I’ve been thinking a bunch about this topic over the past few weeks as a long string of larger than normal surf have coincided with some very high tides. Easily every beach I’ve seen in the past two weeks has shown signs of erosion. Also see Andrea’s posts below which do a great job of documenting the problems in Oceanside. The addition of the heavy rains have complicated things even more, and where they are not restrained by seawalls, beach cliff erosion is very active. If you’ve been down the paved trail to Black’s Beach, you can see this pretty clearly.

In 2005, UCSD grad student Adam Young and his advisor Scott Ashford published “Application of Airborne LIDAR for Seacliff Volumetric Change and Beach-Sediment Budget Contributions” in Journal of Coastal Research. The important result from this work is summed up in the figure above. Classical thinking had been that rivers provided up to 90% of beach sand in the Oceanside littoral cell. Young and Ashford’s work found that seacliff (or bluff) erosion contributed 67% to beach sediment in the Oceanside cell.

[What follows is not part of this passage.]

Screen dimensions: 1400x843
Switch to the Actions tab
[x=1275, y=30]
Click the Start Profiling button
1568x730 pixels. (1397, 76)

The reception of this work was varied. Many who fight against seawalls, saw this as a concrete (pun intended) example of the detrimental effects of seawalls, which are blocking sediment into our littoral cells. Obviously, the seawall advocates were not so pleased and many were quick to dismiss the work.

“We think it’s pure hogwash,” countered Paul Santina, president of the Beach and Bluff Conservancy. (from Study: Bluffs contribute most of the sand on local beaches, By: Paul Sisson North County Times, Oct 16, 2005)

Most of the scientific criticism about Young and Ashford’s study was based on the short period of time that their analysis included. They looked at a six year period of time, which also was during a dry period. Six years in the geological sense is short, but their methods are accepted as valid by many in the coastal research community.

To help put this academic research into a real life example, head down to Black’s Beach or any of the beaches in front of non-armored bluffs. You’re likely to see patches of large amount of sediment eroding off the bluffs (bluff failures), which will soon make it’s way into our littoral cell.